The therapy then raises the levels of fetal hemoglobin to protect patients against disease progression.

BIVV003 is being developed as part of an exclusive agreement between Bioverativ and Sangamo to develop and commercialize gene-edited cell therapies for sickle cell disease and beta thalassemia.

“This acceptance marks the second IND for this gene-editing approach in less than a year, and the first for a gene-edited therapy in sickle cell disease,” Ken Huttner, an MD and PhD, vice president of clinical development at Bioverativ, said in a press release.

“It represents our commitment to advancing cutting-edge science and offers hope to the many people who have been waiting generations for an effective way to treat sickle cell disease. We look forward to advancing the program into clinical trials,” he said.

The IND acceptance allows Bioverativ to begin a Phase 1/2 clinical trial designed to assess the safety, tolerability, and effectiveness of BIVV003 in adults with sickle cell disease.

In this trial, patients’ hematopoietic stem cells (HSCs) will be isolated from blood drawn and then engineered with gene-editing techniques using ZFNs to modify a part of the BCL11A gene.

After a bone marrow conditioning regimen, their own modifed HSCs will be infused back into the patients to start producing red blood cells that have an increased ability to produce fetal hemoglobin.

The approach uses the patients’ cells to reduce the risk of graft failure and eliminate the risk of graft-versus-host disease, as well as the need for immunosuppression that is associated with donor transplants.

Bioverativ expects to open several clinical sites in the U.S. in 2018.

“Sickle cell disease is a lifelong blood disorder with serious, painful and debilitating complications, and patients deserve new, more effective treatment options,” said Ed Conner, MD, chief medical officer at Sangamo.

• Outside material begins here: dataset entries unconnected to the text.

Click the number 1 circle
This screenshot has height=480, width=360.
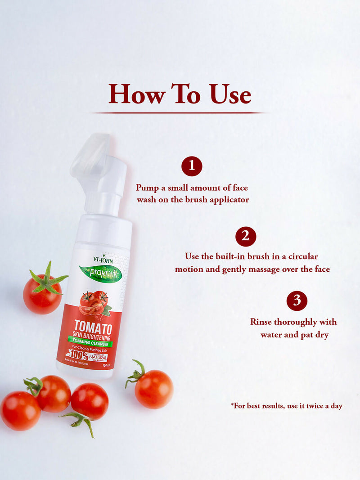coord(192,166)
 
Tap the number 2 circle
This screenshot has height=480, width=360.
coord(246,237)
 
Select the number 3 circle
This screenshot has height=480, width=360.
coord(297,301)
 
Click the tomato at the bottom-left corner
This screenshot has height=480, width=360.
coord(20,410)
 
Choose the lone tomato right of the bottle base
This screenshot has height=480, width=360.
coord(153,388)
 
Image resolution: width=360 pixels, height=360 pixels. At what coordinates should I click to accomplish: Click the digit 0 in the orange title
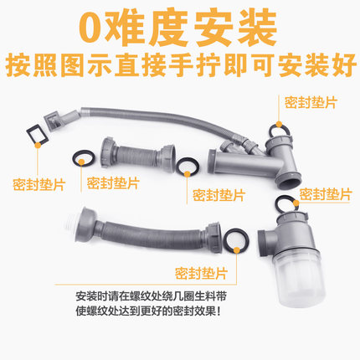(93, 28)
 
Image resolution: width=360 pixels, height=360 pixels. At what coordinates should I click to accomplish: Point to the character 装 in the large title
(256, 28)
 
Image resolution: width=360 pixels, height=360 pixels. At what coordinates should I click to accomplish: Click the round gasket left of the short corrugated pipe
(84, 158)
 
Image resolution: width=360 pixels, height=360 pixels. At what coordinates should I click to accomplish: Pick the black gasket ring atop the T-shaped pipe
(279, 128)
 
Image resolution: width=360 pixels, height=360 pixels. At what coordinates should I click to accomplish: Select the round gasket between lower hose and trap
(237, 240)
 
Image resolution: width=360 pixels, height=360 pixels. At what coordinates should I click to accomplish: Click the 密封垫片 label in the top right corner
(311, 102)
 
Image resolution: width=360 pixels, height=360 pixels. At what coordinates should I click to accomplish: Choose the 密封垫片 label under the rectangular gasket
(39, 184)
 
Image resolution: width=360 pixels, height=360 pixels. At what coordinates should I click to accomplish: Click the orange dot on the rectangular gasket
(38, 145)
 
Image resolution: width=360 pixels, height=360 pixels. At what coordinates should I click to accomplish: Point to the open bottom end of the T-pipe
(289, 179)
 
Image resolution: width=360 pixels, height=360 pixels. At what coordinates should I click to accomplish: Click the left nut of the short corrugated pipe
(107, 152)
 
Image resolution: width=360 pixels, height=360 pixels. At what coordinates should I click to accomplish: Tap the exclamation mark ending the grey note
(218, 311)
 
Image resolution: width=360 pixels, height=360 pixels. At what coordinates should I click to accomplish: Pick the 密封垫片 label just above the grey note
(201, 274)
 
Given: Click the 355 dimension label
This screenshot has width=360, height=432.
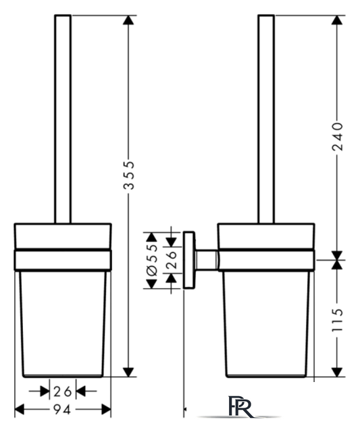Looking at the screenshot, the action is point(129,176).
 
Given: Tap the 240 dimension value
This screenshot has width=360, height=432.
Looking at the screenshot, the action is point(337,137).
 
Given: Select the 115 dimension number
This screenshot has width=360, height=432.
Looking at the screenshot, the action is point(337,319).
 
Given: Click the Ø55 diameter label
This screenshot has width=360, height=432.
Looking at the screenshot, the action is point(152,260).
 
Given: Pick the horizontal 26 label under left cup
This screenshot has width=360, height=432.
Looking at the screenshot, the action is point(63,392).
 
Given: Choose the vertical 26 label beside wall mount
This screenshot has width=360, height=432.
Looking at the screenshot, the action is point(171,259).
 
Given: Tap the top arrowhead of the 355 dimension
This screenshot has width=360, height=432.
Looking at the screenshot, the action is point(128,20).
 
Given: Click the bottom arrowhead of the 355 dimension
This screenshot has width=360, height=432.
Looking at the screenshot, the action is point(128,372).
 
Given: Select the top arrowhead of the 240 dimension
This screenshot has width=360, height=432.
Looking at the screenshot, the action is point(337,20).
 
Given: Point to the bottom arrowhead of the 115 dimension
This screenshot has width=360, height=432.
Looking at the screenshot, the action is point(337,372).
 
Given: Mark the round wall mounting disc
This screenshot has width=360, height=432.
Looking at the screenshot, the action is point(189,260).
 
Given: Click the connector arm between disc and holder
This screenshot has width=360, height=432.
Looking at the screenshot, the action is point(207,260).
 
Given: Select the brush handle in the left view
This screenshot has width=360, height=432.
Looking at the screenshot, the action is point(63,119).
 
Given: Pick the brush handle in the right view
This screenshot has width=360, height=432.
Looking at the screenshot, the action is point(266,119).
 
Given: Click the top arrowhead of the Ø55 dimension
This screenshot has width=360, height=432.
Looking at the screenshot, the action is point(151,237).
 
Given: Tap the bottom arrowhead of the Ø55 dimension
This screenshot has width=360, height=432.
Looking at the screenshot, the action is point(151,284).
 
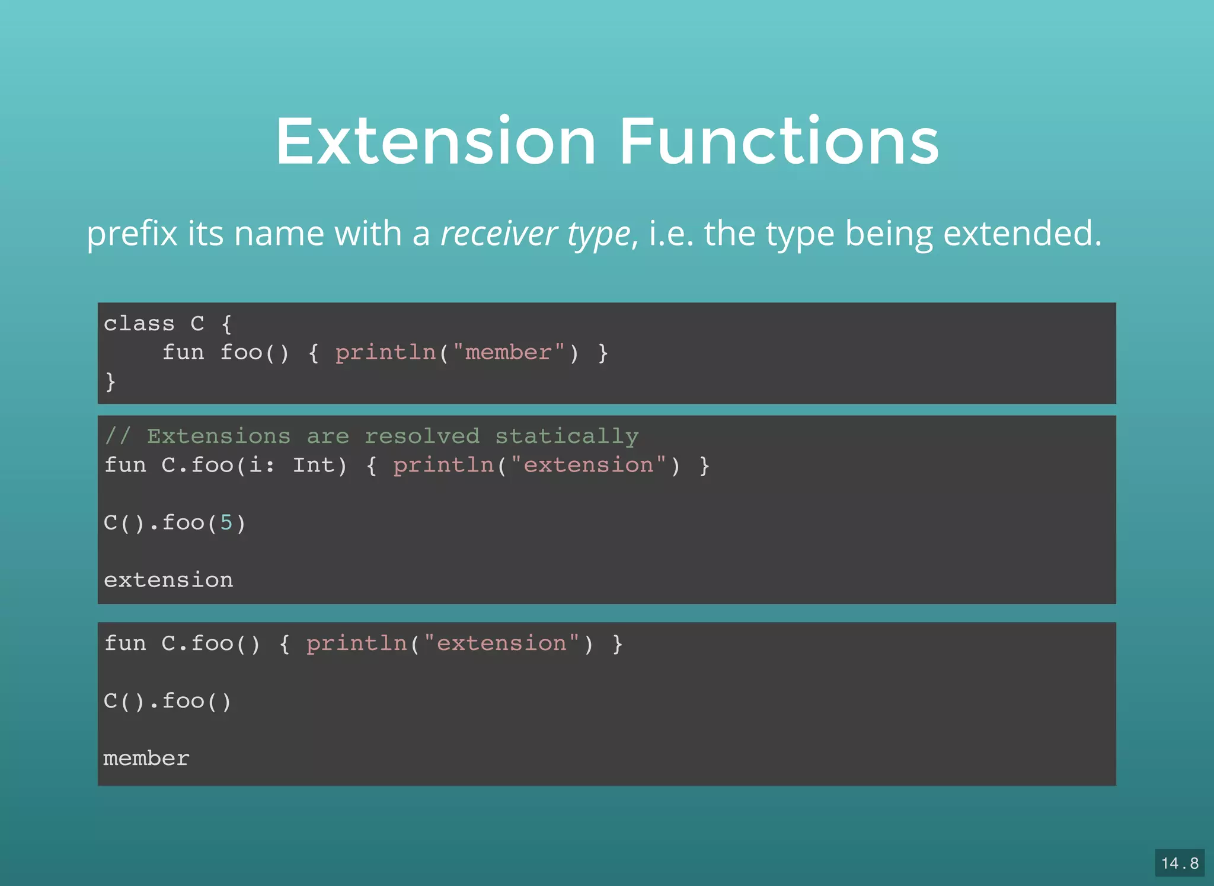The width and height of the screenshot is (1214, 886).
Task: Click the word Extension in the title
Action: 435,142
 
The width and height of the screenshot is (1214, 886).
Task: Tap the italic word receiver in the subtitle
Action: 499,233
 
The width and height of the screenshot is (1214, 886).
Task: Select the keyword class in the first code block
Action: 139,324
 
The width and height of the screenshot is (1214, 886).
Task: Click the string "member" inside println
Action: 508,353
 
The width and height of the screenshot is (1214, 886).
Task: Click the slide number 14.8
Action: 1179,863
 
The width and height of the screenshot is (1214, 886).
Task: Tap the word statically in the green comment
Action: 567,436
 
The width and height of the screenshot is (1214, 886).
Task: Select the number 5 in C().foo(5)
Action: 226,523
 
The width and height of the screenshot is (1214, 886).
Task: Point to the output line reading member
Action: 146,758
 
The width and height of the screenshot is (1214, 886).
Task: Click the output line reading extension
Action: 168,580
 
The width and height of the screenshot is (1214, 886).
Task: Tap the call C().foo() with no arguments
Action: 167,702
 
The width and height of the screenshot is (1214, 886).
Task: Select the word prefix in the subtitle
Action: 132,233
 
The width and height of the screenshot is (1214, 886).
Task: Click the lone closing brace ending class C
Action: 110,381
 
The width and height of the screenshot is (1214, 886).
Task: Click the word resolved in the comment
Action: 421,436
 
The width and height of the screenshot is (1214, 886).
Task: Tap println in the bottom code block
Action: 356,644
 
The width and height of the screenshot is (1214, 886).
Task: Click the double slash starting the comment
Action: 117,436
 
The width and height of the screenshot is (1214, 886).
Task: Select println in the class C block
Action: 385,353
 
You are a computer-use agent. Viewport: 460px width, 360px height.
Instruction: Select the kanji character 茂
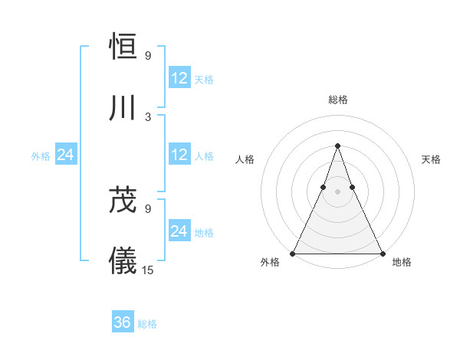(x=123, y=201)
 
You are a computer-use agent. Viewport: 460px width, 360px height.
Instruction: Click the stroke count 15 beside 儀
(x=148, y=270)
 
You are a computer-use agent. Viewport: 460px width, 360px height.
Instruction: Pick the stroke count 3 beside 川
(x=148, y=116)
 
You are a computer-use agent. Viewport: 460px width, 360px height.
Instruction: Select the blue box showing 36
(x=123, y=322)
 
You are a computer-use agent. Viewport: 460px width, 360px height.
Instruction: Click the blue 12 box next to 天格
(x=179, y=77)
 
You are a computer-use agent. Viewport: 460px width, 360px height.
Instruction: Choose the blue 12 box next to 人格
(x=179, y=154)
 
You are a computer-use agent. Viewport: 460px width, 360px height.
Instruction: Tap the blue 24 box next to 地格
(x=179, y=231)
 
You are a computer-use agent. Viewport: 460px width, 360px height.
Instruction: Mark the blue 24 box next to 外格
(x=66, y=155)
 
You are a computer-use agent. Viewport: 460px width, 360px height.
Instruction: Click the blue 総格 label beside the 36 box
(x=147, y=324)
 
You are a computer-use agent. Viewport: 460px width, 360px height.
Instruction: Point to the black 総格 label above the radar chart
(x=338, y=100)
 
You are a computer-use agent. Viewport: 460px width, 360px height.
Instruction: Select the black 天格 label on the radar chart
(x=431, y=159)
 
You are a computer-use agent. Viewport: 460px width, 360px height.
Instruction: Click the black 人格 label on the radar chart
(x=245, y=159)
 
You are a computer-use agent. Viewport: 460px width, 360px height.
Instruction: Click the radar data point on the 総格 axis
(x=337, y=146)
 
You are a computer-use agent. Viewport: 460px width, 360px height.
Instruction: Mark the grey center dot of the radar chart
(x=337, y=192)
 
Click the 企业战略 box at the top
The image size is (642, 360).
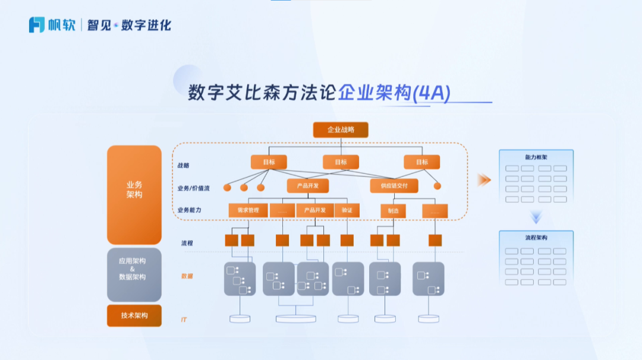click(x=341, y=130)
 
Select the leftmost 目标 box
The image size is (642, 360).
click(x=268, y=162)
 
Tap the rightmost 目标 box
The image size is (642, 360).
click(x=421, y=162)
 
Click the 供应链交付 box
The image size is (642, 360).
click(x=394, y=186)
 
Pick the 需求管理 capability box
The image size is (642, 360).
click(x=248, y=210)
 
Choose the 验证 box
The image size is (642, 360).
click(x=347, y=210)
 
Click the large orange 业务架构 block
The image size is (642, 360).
click(x=134, y=194)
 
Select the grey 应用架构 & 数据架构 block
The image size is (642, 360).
click(x=134, y=274)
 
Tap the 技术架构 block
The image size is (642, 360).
click(x=134, y=315)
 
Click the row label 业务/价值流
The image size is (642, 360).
click(x=193, y=188)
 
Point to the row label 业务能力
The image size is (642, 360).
click(x=189, y=210)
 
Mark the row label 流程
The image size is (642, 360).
click(x=187, y=243)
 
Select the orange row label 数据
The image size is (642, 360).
click(x=187, y=276)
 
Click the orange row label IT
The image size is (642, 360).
click(x=184, y=320)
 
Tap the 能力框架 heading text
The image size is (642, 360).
click(x=536, y=157)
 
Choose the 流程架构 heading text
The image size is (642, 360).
click(x=536, y=238)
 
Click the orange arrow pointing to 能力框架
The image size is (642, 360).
click(x=484, y=180)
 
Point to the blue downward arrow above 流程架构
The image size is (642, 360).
click(x=536, y=218)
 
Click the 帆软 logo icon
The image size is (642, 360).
click(x=37, y=25)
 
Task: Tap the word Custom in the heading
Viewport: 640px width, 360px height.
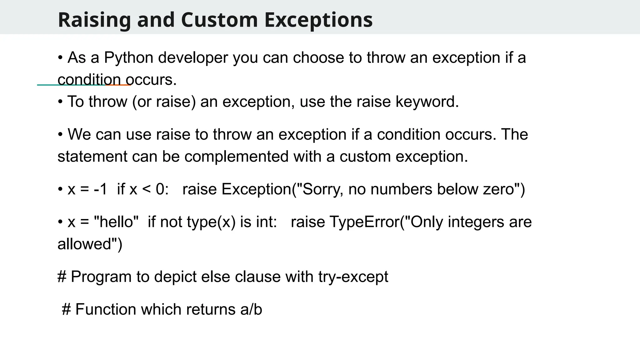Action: (x=219, y=20)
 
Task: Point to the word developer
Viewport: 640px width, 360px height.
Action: (x=193, y=58)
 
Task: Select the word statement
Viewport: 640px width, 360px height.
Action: (x=92, y=157)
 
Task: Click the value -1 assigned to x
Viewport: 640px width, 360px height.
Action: (x=100, y=189)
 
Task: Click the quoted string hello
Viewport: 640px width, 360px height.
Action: (x=116, y=222)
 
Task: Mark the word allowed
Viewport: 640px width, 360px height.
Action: (x=84, y=244)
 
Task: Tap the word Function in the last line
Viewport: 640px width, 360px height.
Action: (x=106, y=310)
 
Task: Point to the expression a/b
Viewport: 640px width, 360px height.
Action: (x=251, y=310)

“Gene-edited cell therapy has the potential to provide patients living with sickle cell disease a lifelong treatment with a single administration,” he said. “We believe the precision, efficiency, and specificity of zinc finger nuclease technology differentiate BIVV003 from other genomic therapies in development.”

Sangamo is now enrolling participants with transfusion-dependent beta-thalassemia in a Phase 1/2 trial (NCT03432364) to evaluate the safety, tolerability, and efficacy of ST-400, an experimental therapy that uses the same gene-editing approach as BIVV003.

In the United States, sickle cell disease is estimated to affect nearly 100,000 people.